Il fratello

IL FRATELLO

Titolo: Il fratello

Autore: Jo Nesbo

Editore: Einaudi

Traduzione: Eva Kampmann

Os è un piccolo paese del Nord della Norvegia, vicino al monte Ottertind. Qui sono nati i fratelli Roy e Carl Opgard. Roy e Carl sono sempre stati molto legati tra loro e Roy è sempre stato molto protettivo con Carl. Roy è sempre vissuto a OS, dove dirige la Stazione di Servizio ed una piccola officina meccanica, Carl è andato in America a cercare fortuna. Dopo 15 anni, Carl decide di tornare ad Os, è sposato con Shannon, una donna affascinante dai caratteri esotici nata nelle isole Barbados. I due fratelli si ritrovano e Shannon diventa da subito parte integrante della famiglia Opgard, condividendo completamente il passato dei due fratelli. Un passato che comprende una lunga serie di violenze paterne, un incidente d’auto dove morirono i genitori di Roy e Carl in circostanze sospette, la morte di un poliziotto. Carl in America ha avuto un buon successo come imprenditore ed ora ha deciso di tornare a casa per realizzare una grande idea imprenditoriale, ossia la costruzione di un albergo in montagna, coinvolgendo tutti gli abitanti del paese come soci dell’impresa. Carl è un uomo affascinante, con un sorriso coinvolgente, riesce a convincere con facilità i suoi paesani ad appoggiare il suo piano che porterà ricchezza a tutta la zona. La storia della costruzione del nuovo hotel e le vicende che vedono protagonisti i due fratelli, sconvolgeranno la tranquilla pace di Os in modo del tutto imprevedibile.

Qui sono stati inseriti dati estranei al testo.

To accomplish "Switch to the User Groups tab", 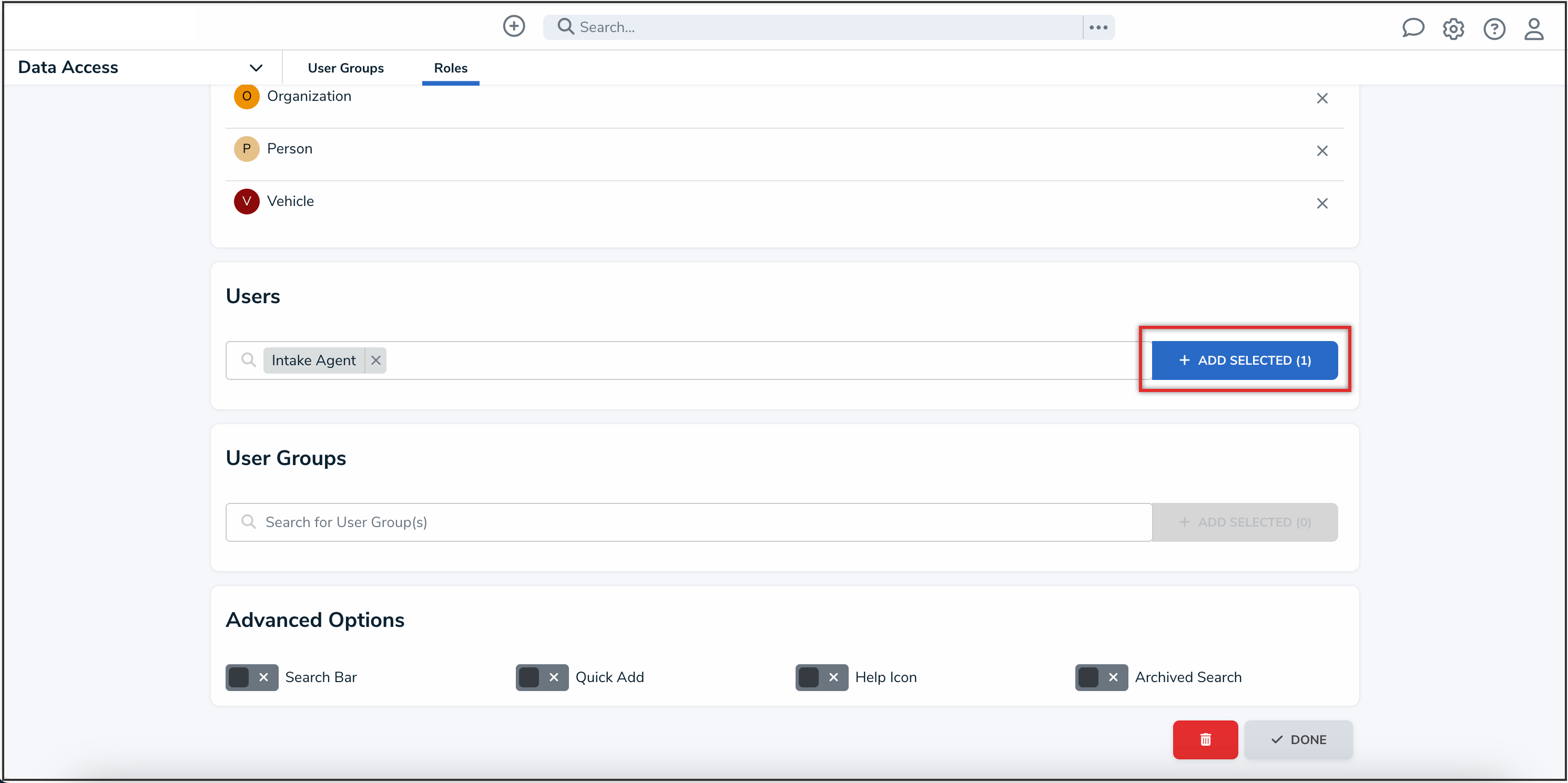I will click(x=346, y=68).
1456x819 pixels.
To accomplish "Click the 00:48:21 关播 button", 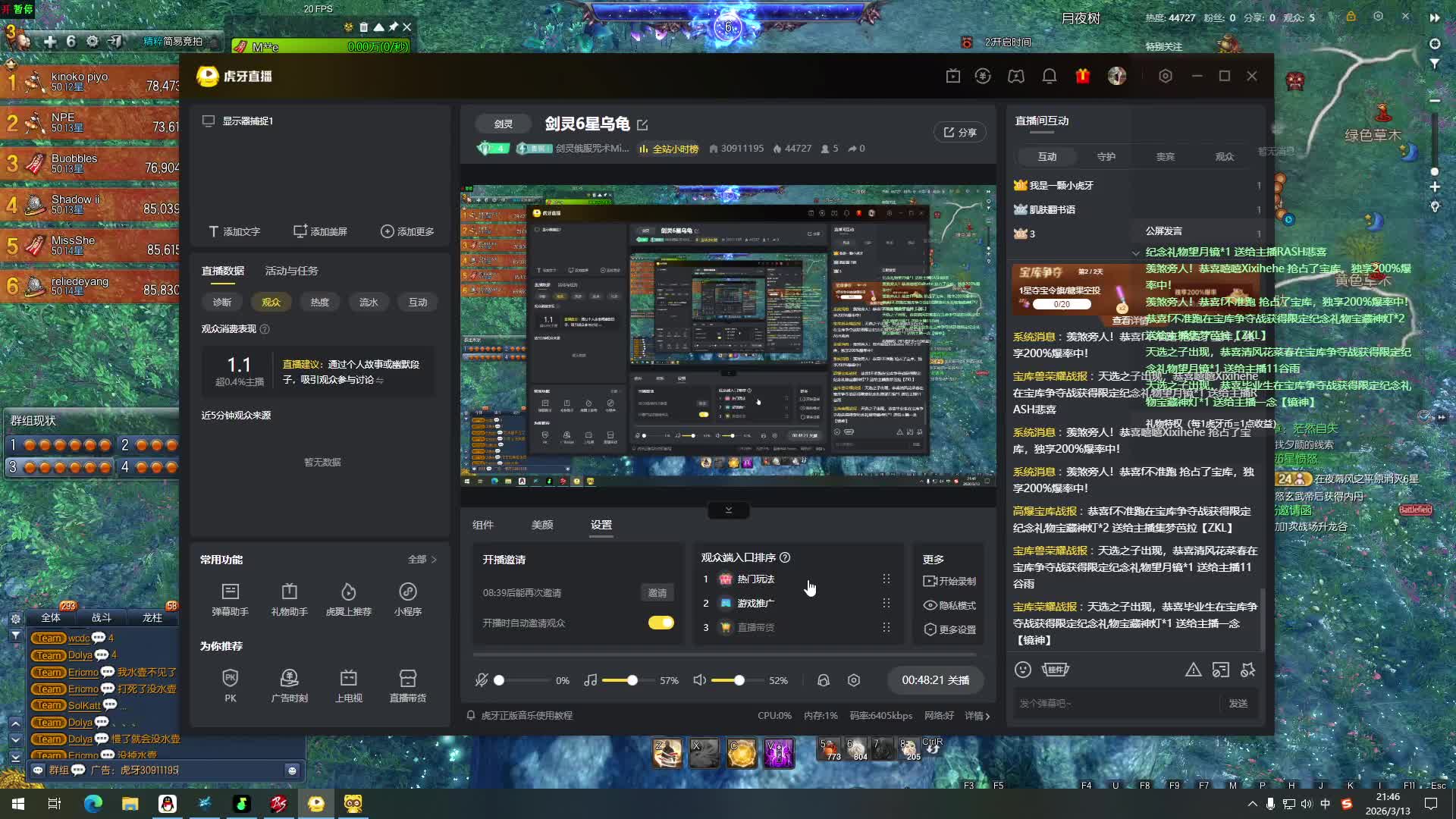I will pyautogui.click(x=935, y=680).
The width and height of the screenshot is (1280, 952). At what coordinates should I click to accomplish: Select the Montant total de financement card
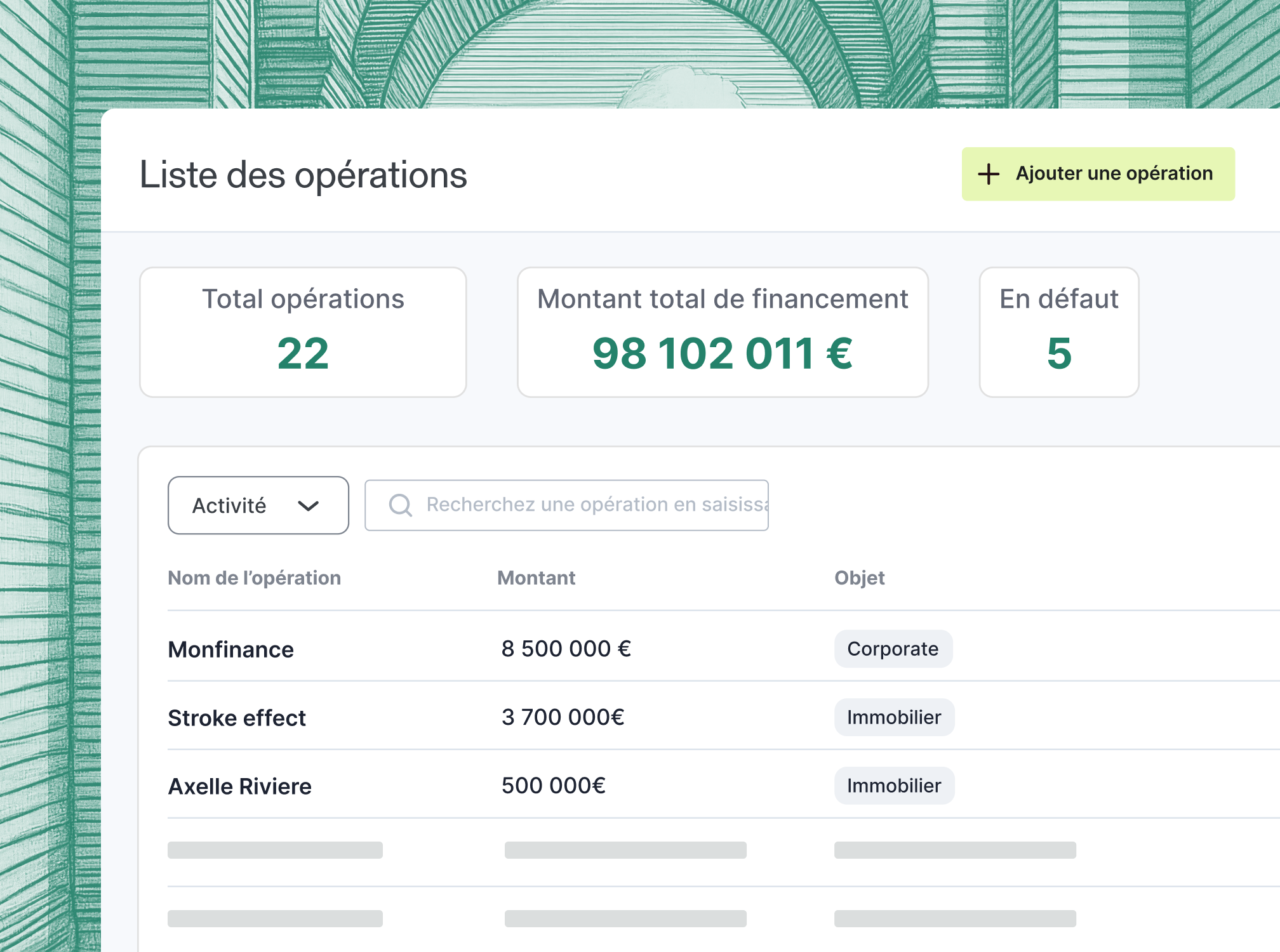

Roy è la voce narrante della storia che tra affari, amori clandestini, raggiri e violenze di ogni tipo, vede un susseguirsi di eventi criminali sempre in crescendo, al limite dell’esagerazione. Questa escalation forse è servita a Jo Nesbo per esaltare fino all’inverosimile il legame tra Roy e Carl, un legame indissolubile ed assoluto, con Carl disposto a tutto pur di portare avanti i suoi affari e Roy disposto a tutto pur di difendere il fratello. La piccola comunità del paesino di Os si mostra esibendo un campionario completo di difetti umani, quali gelosie, invidie, opportunismo, cattivo uso dell’informazione. Ma anche tante forme di violenze, fisiche e psicologiche. Un ritratto molto negativo di una apparentemente tranquilla comunità montana sperduta nel nulla.